The grant is the second major NIH award for the development of the system and will allow the researchers to model the ultrasound ablation system’s behavior, execute thermal monitoring to offer real-time feedback on dose delivery, improve and validate the system’s effectiveness, and approve the readiness of the system for human clinical trials.
The team has been headed by principal investigators Gregory S. Fischer, PhD, associate professor of mechanical engineering and robotics engineering at WPI and director of the Automation and Interventional Medicine Laboratory, and Julie G. Pilitsis, MD, PhD, chair of the Department of Neuroscience and Experimental Therapeutics and professor of neurosurgery at Albany Medical College.
Fischer and Pilitsis will work in close collaboration with the two corporate partners. Acoustic MedSystems in Savoy, Ill., will design, construct, and verify the needle-based therapeutic ultrasound (NBTU) probe and offer the software to visualize and control it. GE Global Research Center in Niskayuna, N.Y., will execute thermal imaging capabilities to perform real-time monitoring of the ablation of tumor tissue, and will collaborate on incorporating the robotic system into its clinical MRI scanner.

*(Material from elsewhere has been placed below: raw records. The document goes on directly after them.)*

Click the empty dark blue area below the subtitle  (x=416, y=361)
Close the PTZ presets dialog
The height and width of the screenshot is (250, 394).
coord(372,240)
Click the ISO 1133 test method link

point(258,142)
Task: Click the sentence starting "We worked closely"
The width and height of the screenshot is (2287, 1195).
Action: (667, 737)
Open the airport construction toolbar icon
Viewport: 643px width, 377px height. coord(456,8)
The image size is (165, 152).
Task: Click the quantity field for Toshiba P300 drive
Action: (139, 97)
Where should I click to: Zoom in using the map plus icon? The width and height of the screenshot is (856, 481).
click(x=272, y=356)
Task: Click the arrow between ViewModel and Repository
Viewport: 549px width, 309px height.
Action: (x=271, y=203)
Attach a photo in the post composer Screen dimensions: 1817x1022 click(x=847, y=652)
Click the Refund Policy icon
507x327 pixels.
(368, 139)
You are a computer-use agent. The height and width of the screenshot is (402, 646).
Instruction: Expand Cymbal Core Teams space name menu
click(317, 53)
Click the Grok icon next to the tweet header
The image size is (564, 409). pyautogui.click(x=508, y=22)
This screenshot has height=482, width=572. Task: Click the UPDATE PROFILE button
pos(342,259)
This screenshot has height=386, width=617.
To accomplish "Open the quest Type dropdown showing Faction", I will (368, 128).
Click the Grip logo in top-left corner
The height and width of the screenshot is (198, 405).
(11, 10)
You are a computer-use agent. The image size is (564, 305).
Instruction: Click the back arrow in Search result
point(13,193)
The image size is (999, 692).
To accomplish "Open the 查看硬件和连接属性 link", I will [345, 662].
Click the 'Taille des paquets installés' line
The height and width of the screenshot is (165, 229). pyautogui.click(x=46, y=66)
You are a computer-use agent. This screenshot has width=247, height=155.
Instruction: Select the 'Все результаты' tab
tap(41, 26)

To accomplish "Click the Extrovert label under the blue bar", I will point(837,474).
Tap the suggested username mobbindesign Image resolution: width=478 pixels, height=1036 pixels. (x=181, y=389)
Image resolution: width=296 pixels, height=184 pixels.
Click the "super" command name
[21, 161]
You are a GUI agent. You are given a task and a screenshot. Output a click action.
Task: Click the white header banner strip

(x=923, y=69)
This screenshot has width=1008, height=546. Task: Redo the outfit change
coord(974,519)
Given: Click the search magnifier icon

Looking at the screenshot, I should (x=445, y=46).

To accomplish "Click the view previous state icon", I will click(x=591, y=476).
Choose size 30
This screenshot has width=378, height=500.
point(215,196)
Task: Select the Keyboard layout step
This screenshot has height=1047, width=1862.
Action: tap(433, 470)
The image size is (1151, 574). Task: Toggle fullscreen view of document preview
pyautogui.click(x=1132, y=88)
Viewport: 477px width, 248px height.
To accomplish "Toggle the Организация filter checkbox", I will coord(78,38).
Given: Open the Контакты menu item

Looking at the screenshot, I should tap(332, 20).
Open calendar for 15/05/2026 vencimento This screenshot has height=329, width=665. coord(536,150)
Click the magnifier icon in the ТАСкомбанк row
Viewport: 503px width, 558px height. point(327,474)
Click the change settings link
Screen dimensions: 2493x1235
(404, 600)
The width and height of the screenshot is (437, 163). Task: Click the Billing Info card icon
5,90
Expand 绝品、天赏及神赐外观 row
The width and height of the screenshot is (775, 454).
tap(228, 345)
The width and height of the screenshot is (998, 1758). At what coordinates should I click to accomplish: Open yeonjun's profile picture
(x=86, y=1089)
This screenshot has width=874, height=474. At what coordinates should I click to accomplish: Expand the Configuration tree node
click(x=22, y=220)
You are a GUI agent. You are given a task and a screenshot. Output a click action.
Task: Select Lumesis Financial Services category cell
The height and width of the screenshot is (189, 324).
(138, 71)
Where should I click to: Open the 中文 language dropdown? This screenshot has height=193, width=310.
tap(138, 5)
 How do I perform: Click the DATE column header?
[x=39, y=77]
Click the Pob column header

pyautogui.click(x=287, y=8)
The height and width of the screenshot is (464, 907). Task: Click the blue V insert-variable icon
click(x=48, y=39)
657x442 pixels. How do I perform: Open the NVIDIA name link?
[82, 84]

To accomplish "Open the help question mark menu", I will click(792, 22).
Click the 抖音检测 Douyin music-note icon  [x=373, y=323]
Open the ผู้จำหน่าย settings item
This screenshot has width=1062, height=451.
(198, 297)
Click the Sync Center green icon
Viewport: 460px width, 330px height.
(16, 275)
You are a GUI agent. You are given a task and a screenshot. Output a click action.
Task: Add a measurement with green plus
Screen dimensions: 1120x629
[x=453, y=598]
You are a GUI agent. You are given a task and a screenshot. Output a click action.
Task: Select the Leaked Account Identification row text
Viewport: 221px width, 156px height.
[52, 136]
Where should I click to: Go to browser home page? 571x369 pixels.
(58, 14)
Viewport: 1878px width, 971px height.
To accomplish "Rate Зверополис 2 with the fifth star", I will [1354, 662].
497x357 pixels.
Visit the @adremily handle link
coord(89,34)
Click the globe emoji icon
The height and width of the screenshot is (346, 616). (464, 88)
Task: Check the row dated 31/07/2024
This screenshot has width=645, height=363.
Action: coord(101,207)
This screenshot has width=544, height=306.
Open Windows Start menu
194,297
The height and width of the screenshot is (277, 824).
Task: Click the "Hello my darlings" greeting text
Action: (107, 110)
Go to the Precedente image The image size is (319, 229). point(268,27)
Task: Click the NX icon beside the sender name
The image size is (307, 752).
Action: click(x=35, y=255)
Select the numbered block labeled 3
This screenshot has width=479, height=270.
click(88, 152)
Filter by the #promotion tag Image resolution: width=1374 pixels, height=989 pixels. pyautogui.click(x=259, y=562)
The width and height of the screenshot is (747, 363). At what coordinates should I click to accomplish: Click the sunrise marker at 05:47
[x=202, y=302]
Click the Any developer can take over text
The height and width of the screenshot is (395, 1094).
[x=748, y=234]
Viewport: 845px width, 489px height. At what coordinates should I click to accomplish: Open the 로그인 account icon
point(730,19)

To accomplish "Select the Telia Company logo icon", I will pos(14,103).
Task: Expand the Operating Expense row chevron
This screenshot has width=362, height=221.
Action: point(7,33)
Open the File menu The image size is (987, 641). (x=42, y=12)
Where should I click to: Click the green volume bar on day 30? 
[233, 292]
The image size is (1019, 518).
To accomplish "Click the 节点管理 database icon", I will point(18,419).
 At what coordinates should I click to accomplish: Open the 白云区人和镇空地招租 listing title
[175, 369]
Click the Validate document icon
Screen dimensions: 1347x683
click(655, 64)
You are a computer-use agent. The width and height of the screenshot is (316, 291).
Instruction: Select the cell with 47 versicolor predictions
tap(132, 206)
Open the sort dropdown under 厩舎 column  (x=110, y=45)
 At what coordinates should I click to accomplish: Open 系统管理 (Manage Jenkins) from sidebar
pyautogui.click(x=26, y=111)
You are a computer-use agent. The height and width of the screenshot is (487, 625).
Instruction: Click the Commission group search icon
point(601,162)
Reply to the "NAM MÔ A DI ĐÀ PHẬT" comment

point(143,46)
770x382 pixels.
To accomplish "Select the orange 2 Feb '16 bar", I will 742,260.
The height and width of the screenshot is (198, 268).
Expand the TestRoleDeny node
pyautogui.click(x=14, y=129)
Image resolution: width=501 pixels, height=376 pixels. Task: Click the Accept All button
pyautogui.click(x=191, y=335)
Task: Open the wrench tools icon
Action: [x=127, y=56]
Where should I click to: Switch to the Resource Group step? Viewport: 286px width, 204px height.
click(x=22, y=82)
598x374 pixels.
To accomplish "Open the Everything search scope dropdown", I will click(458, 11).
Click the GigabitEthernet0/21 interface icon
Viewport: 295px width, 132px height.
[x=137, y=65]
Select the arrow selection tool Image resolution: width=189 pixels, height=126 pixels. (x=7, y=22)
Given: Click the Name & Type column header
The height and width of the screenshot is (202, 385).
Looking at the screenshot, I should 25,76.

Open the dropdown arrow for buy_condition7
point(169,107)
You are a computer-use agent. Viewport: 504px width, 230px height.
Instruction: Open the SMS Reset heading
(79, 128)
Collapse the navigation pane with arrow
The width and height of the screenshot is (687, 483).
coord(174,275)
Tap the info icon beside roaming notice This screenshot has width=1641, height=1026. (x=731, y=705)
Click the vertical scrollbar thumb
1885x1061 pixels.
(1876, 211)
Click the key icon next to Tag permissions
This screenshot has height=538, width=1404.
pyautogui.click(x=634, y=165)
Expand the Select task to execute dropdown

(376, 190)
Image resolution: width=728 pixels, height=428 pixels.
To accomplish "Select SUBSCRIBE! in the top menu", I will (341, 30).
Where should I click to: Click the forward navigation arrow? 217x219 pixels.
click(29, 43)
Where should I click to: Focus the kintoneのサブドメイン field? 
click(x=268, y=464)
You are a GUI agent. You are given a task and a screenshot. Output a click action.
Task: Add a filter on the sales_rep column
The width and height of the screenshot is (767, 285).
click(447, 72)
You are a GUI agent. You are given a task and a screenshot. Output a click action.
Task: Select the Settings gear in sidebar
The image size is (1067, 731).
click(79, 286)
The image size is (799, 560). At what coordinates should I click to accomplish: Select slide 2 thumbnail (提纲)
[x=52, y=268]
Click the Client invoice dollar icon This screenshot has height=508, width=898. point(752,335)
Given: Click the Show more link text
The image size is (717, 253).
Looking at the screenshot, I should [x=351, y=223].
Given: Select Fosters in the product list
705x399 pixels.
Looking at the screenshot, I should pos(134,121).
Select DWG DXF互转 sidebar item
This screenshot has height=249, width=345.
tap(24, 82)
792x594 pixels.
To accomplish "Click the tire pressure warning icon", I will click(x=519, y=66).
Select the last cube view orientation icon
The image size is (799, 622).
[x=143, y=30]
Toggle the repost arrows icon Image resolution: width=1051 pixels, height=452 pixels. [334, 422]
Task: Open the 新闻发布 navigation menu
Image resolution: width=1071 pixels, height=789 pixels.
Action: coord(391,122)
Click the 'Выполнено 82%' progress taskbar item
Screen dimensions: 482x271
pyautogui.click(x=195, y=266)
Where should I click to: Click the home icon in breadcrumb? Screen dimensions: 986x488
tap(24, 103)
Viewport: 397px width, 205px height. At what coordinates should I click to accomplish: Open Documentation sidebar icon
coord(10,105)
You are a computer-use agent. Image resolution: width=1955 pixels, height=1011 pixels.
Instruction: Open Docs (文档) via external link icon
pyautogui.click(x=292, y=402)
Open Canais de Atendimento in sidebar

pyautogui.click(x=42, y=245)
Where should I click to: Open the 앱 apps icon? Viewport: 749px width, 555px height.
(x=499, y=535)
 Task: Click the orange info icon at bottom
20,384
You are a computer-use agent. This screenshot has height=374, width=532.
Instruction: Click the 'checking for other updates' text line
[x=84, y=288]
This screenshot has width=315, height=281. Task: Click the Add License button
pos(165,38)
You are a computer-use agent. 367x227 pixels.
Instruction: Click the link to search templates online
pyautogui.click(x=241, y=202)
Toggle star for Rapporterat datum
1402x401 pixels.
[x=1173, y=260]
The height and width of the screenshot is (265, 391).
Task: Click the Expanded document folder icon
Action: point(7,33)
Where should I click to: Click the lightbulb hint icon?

Brain metastases—the most common type of brain tumors—occurs when primary cancers from other organs spread to the brain. Every year, nearly 170,000 new cases are diagnosed in North America. At present, chemotherapy, radiation, and surgery the only treatment options, which find limited success and can affect the unaffected brain tissue; moreover, surgery is feasible only if the tumors are in accessible locations.
The treatment strategy of the system being developed with the NIH award is different. The system is equipped with a thin, 2-mm-diameter probe that can be inserted into the brain via a small hole drilled in the skull and positioned within the tumor. Doctors will be in a position to deliver doses of high-intensity ultrasound energy lethal to tumors by tuning the probe’s orientation and power output, while minimizing damage to surrounding brain tissue. High-intensity ultrasound energy destroys tissue by heating it, known as thermal ablation, rendering it feasible to use an MRI scanner’s potential to detect thermal emissions to monitor the dose delivered to the tumor.